**Problema breve 1:**
De acordo com o texto sobre Portugal e a Irlanda, qual é a taxa de IRC na Irlanda?
**Problema breve 2:**
No texto sobre Portugal e a Irlanda, reescreva em forma de lista o parágrafo que começa por «Em Portugal, a emigração dos mais qualificados», conservando os factos principais.

**Texto fornecido:**
━━━━

Tudo indica que a luta política no ano que começa em setembro vai dar prioridade à redução de impostos, às classes médias, à sociedade civil, à liberdade económica.
São boas notícias para os portugueses e para Portugal. Talvez ajude a compensar as más notícias que infelizmente já aí estão por causa dos aprendizes de feiticeiro que dirigem o Ministério da Habitação.
E A IRLANDA TÃO LONGE…
No final de julho foi divulgado um estudo segundo o qual Portugal perdeu num ano 128 000 trabalhadores com ensino superior tendo aumentado os empregos menos qualificados.
As causas são várias, mas segundo analistas do BPI a mais importante/provável é a emigração de talento jovem.
Uma outra notícia, esta do francês “Le Figaro”, revela que a Irlanda vai acumular até 2026 excedentes orçamentais de 65 milhares de milhões de Euros (no mesmo período Portugal terá um défice de 5 milhares de milhões).
Também aqui as causas são várias, mas entre elas avulta o facto de na Irlanda a taxa de IRC ser 12,5%, cerca de metade da França e cerca de 40% do que paga em Portugal uma grande empresa (que é 31,5%, a mais alta do Mundo).
E, como causa e efeito do excedente, acresce que a dívida pública irlandesa no final de 2022 era apenas de 44% do PIB e está em queda sustentada e acentuada, e em Portugal está em 113%, ou seja, quase três vezes mais.
Estas são más notícias para Portugal.
Em Portugal, a emigração dos mais qualificados e inovadores vai diminuindo de modo acumulativo a capacidade de aumentar a produtividade da economia, reduz o potencial de desenvolvimento económico, diminui a pressão contra as políticas antiliberais e estatizantes que vêm sobretudo dos que mais têm a perder com elas.
Na Irlanda, a existência de fortes excedentes orçamentais permite também manter e reforçar políticas tributárias agressivas que cumulativamente vão reduzindo os impostos e tornando mais atrativa a instalação de empresas, deixando mais dinheiro na economia, atraindo imigrantes mais qualificados, gerando o conhecido efeito propulsor de que falava Samuelson.

━━━━

**Registos de dados:**

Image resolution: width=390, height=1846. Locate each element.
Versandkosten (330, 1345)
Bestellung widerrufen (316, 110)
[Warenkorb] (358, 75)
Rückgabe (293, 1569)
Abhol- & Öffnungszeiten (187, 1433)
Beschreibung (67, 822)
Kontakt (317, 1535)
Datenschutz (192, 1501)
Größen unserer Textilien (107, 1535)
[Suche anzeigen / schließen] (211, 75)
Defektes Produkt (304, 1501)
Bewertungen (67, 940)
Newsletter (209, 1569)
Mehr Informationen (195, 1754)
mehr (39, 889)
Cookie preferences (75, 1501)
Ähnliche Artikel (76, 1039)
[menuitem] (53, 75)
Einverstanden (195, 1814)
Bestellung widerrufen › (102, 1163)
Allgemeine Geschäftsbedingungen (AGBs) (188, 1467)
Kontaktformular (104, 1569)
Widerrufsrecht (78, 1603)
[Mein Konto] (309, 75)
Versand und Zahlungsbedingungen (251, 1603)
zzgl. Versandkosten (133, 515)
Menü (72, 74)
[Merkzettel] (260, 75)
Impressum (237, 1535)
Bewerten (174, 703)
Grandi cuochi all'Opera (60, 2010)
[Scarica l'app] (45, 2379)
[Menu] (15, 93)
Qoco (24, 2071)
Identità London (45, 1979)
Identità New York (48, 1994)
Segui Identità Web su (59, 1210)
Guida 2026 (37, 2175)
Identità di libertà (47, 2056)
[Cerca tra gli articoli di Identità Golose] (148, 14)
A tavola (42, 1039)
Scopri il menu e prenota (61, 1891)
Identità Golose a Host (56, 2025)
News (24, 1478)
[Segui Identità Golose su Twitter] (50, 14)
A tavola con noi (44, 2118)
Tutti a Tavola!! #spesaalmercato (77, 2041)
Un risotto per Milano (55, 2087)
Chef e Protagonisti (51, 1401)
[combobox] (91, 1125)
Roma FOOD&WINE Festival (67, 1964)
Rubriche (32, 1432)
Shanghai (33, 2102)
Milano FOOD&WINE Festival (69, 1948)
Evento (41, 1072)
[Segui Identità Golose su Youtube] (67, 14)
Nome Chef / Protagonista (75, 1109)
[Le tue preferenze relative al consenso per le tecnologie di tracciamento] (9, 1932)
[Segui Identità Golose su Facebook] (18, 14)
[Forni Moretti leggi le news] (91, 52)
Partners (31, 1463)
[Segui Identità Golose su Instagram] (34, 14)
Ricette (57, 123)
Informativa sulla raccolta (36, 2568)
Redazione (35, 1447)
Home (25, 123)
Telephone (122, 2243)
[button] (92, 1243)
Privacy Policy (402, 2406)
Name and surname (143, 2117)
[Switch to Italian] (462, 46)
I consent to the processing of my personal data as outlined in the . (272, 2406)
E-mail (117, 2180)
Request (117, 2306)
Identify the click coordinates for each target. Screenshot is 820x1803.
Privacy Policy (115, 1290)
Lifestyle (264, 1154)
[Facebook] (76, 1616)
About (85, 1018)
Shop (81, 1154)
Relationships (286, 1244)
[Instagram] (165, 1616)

━━━━

**Resposta completa 1:**
12,5%.

**Resposta completa 2:**
Em Portugal, a emigração dos mais qualificados e inovadores:
- diminui, de modo acumulativo, a capacidade de aumentar a produtividade da economia;
- reduz o potencial de desenvolvimento económico;
- diminui a pressão contra as políticas antiliberais e estatizantes, pressão que vem sobretudo dos que mais têm a perder com elas.